== ASSIGNMENT ==
Bring together copies of the lines in the data below that contain the word "agent".
[Start of section]
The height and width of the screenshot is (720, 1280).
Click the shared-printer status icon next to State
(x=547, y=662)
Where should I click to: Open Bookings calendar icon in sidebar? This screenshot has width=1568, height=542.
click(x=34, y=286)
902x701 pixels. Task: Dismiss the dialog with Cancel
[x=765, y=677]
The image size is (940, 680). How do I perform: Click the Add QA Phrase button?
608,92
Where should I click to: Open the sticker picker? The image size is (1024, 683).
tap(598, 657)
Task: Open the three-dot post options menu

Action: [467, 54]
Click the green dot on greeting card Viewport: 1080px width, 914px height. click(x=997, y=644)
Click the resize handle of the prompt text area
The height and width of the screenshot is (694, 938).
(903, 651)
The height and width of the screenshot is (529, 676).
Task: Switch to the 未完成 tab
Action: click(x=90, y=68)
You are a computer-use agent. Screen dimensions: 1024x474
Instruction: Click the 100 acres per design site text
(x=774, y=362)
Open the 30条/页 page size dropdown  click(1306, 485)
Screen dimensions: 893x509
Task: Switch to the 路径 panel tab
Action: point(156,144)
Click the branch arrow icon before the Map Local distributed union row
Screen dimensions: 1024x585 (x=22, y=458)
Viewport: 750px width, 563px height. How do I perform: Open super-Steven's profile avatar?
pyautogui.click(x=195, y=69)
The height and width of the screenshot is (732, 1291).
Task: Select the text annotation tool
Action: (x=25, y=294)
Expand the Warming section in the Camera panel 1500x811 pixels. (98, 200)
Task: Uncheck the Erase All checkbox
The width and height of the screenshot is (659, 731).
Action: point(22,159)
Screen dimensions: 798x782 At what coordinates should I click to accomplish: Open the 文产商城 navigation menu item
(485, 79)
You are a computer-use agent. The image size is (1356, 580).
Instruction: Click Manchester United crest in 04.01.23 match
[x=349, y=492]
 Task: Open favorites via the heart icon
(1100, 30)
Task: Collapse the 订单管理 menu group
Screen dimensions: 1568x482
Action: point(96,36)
[End of section]
== RESPONSE FOR THIS EXERCISE ==
You are a computer-use agent. Screen dimensions: 1024x474
You are a computer-use agent. The image size is (1356, 580).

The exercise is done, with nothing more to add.